I’ve seen several times on here when you have mentioned doing this. I’ve got a couple small flats in the freezer plan to use your method on. Looks great points for sure!


----------



## chilerelleno (Jul 8, 2018)

gmc2003 said:


> Great tutorial Al, I'm sure with all the small brisket questions on here lately - everyone will be grateful for this step-by-step.
> 
> Point for sure.
> 
> Chris


Ditto...  Very nice tutorial Al.


----------



## ab canuck (Jul 8, 2018)

Great tutorial Al. I like that idea as I have a couple I want to do corned beef, pastrami and montreal smoked woth. Just looking through recipe's and will line it up with my time of. Thx, for the post.


----------



## Rings Я Us (Jul 8, 2018)

Lovely idea for a store bought piece trimmed without much fat.
Turned out good!


----------



## HalfSmoked (Jul 8, 2018)

Great job Al. How do you like the Thermoworks Smoke I love mine.

Warren


----------



## SmokinAl (Jul 8, 2018)

gmc2003 said:


> Great tutorial Al, I'm sure with all the small brisket questions on here lately - everyone will be greatfull for this step-by-step.
> 
> Point for sure.
> 
> Chris



Thanks Chris!
That's exactly why I put this thread on here.
It seems like there were a bunch of guys trying to smoke small flats.
Hopefully this will help them.
Al



SmokinVOLfan said:


> I’ve seen several times on here when you have mentioned doing this. I’ve got a couple small flats in the freezer plan to use your method on. Looks great points for sure!



Thank you!
I'm sure you won't be disappointed!
Al



chilerelleno said:


> Ditto...  Very nice tutorial Al.



Thanks John!
I appreciate it!
Al



ab canuck said:


> Great tutorial Al. I like that idea as I have a couple I want to do corned beef, pastrami and montreal smoked woth. Just looking through recipe's and will line it up with my time of. Thx, for the post.



Thank you & good luck with yours!
Al



Rings Я Us said:


> Lovely idea for a store bought piece trimmed without much fat.
> Turned out good!



Thanks Johnny!
Yes it seems that when you get them from the butcher they are trimmed right down to the meat.
Which is the way I trimmed this one, so I could show it's possible to still get a juicy piece of meat.
Al


----------



## hardcookin (Jul 8, 2018)

◆ DATA EXTRACT:
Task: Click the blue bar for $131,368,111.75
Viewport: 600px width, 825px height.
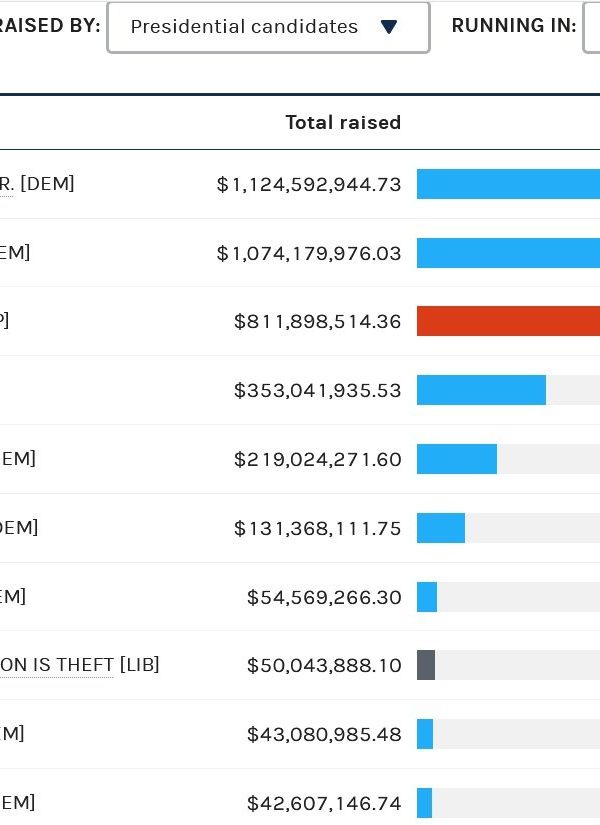Action: [441, 528]
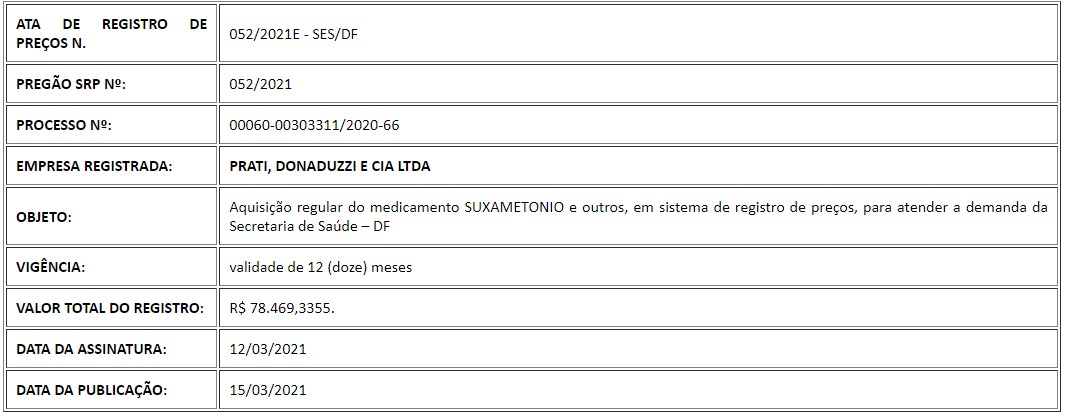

◆ DIRECTIONS FOR THIS TASK:
Can you quote the brisket thread word for word, beginning at "Yes it seems" and stopping after "piece of meat."?

◆ THE REPLY:
Yes it seems that when you get them from the butcher they are trimmed right down to the meat.
Which is the way I trimmed this one, so I could show it's possible to still get a juicy piece of meat.